Millions of words have been written about Princess Diana and even more pictures printed but we had to wait until after her death to learn that Andrew Morton’s biography was based largely on tapes she recorded secretly with the author.
It’s a story to break your heart: a classic Grimm fairytale with enough evil stepmothers, ugly sisters and neglectful husbands to fill an entire library. Diana’s married life – and possibly her life even before marriage – was utterly devoid of human warmth and compassion: according to her account during her worst hours the Royal Family, her husband and even her own sister failed to support her. Buckle up and get on with it seems to have been the order of the day: but what must have made an intolerable situation far worse was having to present a smiling face to the world. The world needed to believe in the fairytale of a commoner marrying a prince and living happily-ever-after: it was a fantasy in which the hapless couple were forced to be complicit as they were not only followed everywhere by cameras but cross-examined in interview after probing interview. Diana must have felt she was carrying the weight of the whole world on her shoulders. There were times when she wanted to cancel the wedding but once announced the preparations were like a rocket already launched and could not be stopped. Imagine: it’s hard enough for a commoner to cancel a traditional wedding once preparations are in train; if you add into the mix the cold, inflexible royal protocols and an unprecedented level of press intrusion, you have a recipe for 360-degree hell. On her wedding day she was sick with bulimia (who wouldn’t be?) and wanted to cut her wrists. Had her marriage been happy the rest might have been tolerable, but it wasn’t: she had little in the way of love and support from her husband as he was always more interested in Camilla.
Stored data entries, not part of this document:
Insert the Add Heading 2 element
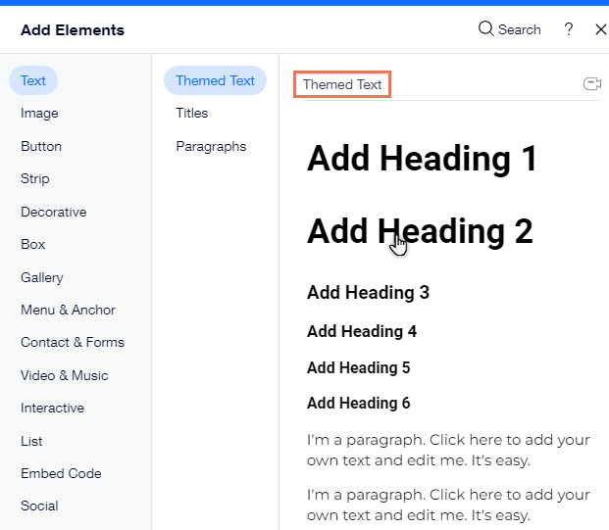609x530 pixels. 420,231
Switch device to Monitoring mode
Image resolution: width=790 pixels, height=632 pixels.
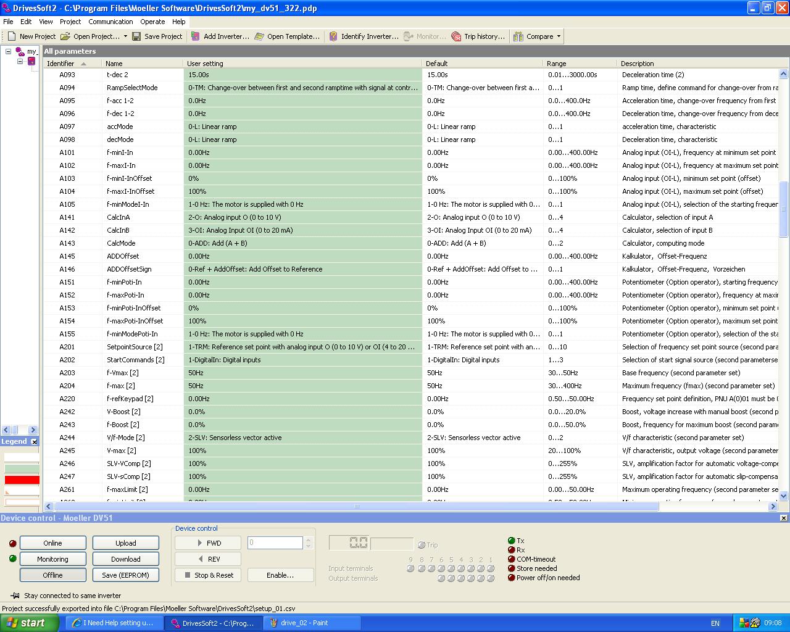coord(52,559)
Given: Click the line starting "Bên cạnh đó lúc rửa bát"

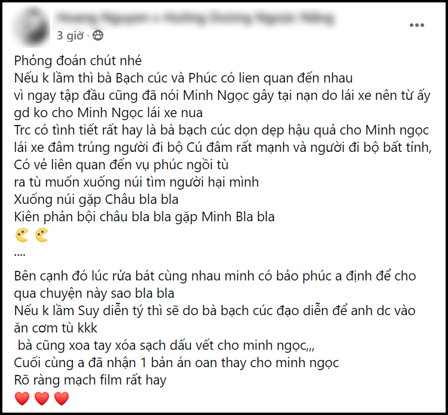Looking at the screenshot, I should (x=215, y=277).
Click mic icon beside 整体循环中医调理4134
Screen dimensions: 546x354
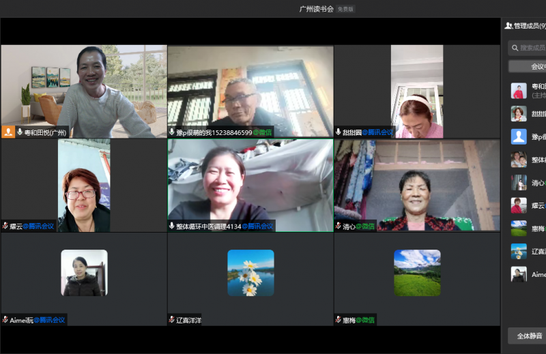172,226
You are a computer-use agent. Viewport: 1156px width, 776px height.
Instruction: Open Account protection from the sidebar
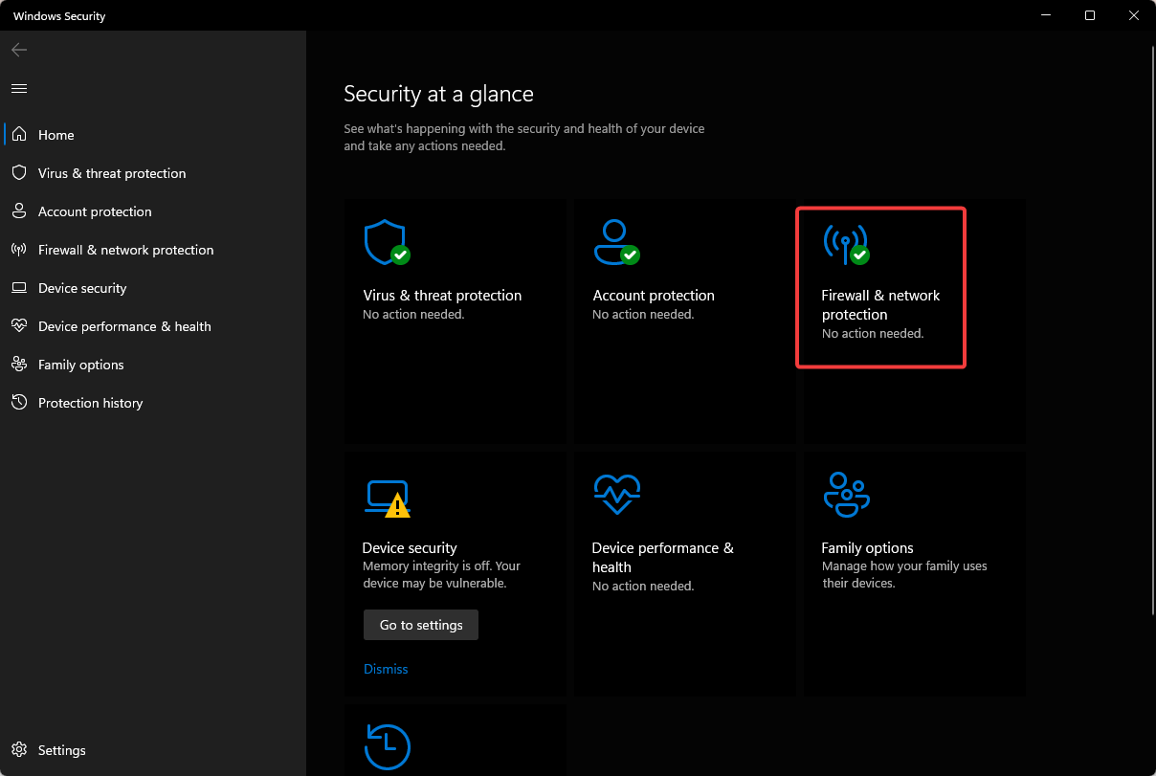(97, 211)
Diana must have been made of steel, because she not only survived this hell but made a role for herself, a role which seemed genuinely to use her gifts and talents. She had the common touch and an ability to connect with ordinary people, particularly those suffering from AIDS and injured by land-mines. But sadly the press never left her alone and although it’s not clear that they were directly responsible for her death, they surely must bear part of the blame.
The story of Diana has many possible narratives and in fairness her version is just that, a version. I have no reason to doubt what she says, but every witness is partial and there are always other points of view: in a sense Charles was as much of a victim as Diana, being unable to marry the woman he loved and forced to wed for the sake of the succession. In the past he’d have been able to carry on with Camilla in secret whilst presenting a respectable public face but modern levels of scrutiny make this impossible. Besides nowadays the royals, like the rest of us, are supposed to marry for love.
The story also illustrates a paradigm shift, as pointed out in The Queen: a ‘shift in values’ between the old stiff-upper-lip of royal protocol and the more human and compassionate face which Diana represented.
I hope no future royal princess will receive that level of intrusion because we have no right to demand it of them. They are not there to fulfill our dreams, we need to do that for ourselves.